日が落ちる頃、薬草の在庫は帳面と合った。
古い薬草三束を廃棄。
代わりに補充予定を明日へ繰り上げる。
治療係は「ああ、そういうことにするのかい」とだけ言い、それ以上聞かなかった。
下級冒険者たちは、いつも通り帰っていった。
左腕を痛めていた少年は、出口のところでレンを見つけると、少し迷ってから頭を下げた。
「昨日、誰かに助けられた気がするんだよな」
レンは何も言わなかった。
「いや、あんたじゃないならいいんだけど」
「歩けるか」
「ああ」
「ならいい」
少年は変な顔をしたが、最後には笑って出ていった。
リーネはそれを受付の内側から見ていた。
礼は、帳面に載らない。
治療も載らない。
助かった理由も載らない。
それでも、人の態度は少し変わる。
閉店後、リーネは薬草棚の鍵をかけた。
レンは水桶を運び、床に落ちた葉を拾っていた。
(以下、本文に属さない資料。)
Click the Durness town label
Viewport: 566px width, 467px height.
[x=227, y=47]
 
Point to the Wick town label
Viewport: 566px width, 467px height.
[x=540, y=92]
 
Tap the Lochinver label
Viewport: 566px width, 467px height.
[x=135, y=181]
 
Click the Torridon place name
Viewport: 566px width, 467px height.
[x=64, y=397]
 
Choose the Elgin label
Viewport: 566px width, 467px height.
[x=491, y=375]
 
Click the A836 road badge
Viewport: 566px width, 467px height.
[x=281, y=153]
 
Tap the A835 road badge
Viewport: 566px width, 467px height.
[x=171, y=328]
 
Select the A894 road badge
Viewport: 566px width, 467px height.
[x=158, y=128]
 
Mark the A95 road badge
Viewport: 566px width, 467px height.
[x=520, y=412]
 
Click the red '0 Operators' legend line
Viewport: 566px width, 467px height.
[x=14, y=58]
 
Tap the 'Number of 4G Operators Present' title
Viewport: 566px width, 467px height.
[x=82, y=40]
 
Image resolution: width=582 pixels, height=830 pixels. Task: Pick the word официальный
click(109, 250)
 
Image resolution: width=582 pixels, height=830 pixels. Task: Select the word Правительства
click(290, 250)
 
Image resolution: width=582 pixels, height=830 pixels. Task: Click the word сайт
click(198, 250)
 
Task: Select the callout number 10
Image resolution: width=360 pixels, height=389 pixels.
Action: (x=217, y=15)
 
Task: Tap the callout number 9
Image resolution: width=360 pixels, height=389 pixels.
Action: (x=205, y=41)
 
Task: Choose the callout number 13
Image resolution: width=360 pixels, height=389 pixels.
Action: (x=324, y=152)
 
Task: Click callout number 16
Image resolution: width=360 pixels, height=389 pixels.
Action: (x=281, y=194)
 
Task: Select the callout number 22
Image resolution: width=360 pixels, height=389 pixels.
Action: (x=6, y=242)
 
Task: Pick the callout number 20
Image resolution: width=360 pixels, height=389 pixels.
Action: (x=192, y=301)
一枚一枚、丁寧に。
「レンさん」
「どうした」
「薬草を使った相手を、どうして書かせなかったんですか」
「困る」
「誰がですか」
「たぶん、全員」
リーネは返事をしなかった。
全員。
助けられた冒険者。
立入禁止を管理するギルド。
記録をつける受付。
確認印を押すマスター。
そして、使った本人。
「レンさんは、そういうことをよく考えるんですか」
「見ればわかる」
「普通は、そこまで見ません」
「……そうか」
いつもの返事だった。
けれどリーネには、少し違って聞こえた。
レンは何かを隠している。
そう思うには、まだ早い。
だが、レンの周りでは、記録されないまま片づくものが多すぎる。
リーネは帳面を閉じた。
薬草の数は合っている。
廃棄記録もある。
確認印もある。
問題はない。
ただ、帳面に載らない親切というものがあるのだとしたら。
それは、規則の外にある。
規則の外にあるものは、守れない。
そして、裁けない。
リーネは棚の鍵を握ったまま、小さく息を吐いた。
「気のせい、でしょうか」
レンは床に落ちた最後の葉を拾い、布袋に入れた。
「たぶんな」
その答えだけが、また帳面に残らなかった。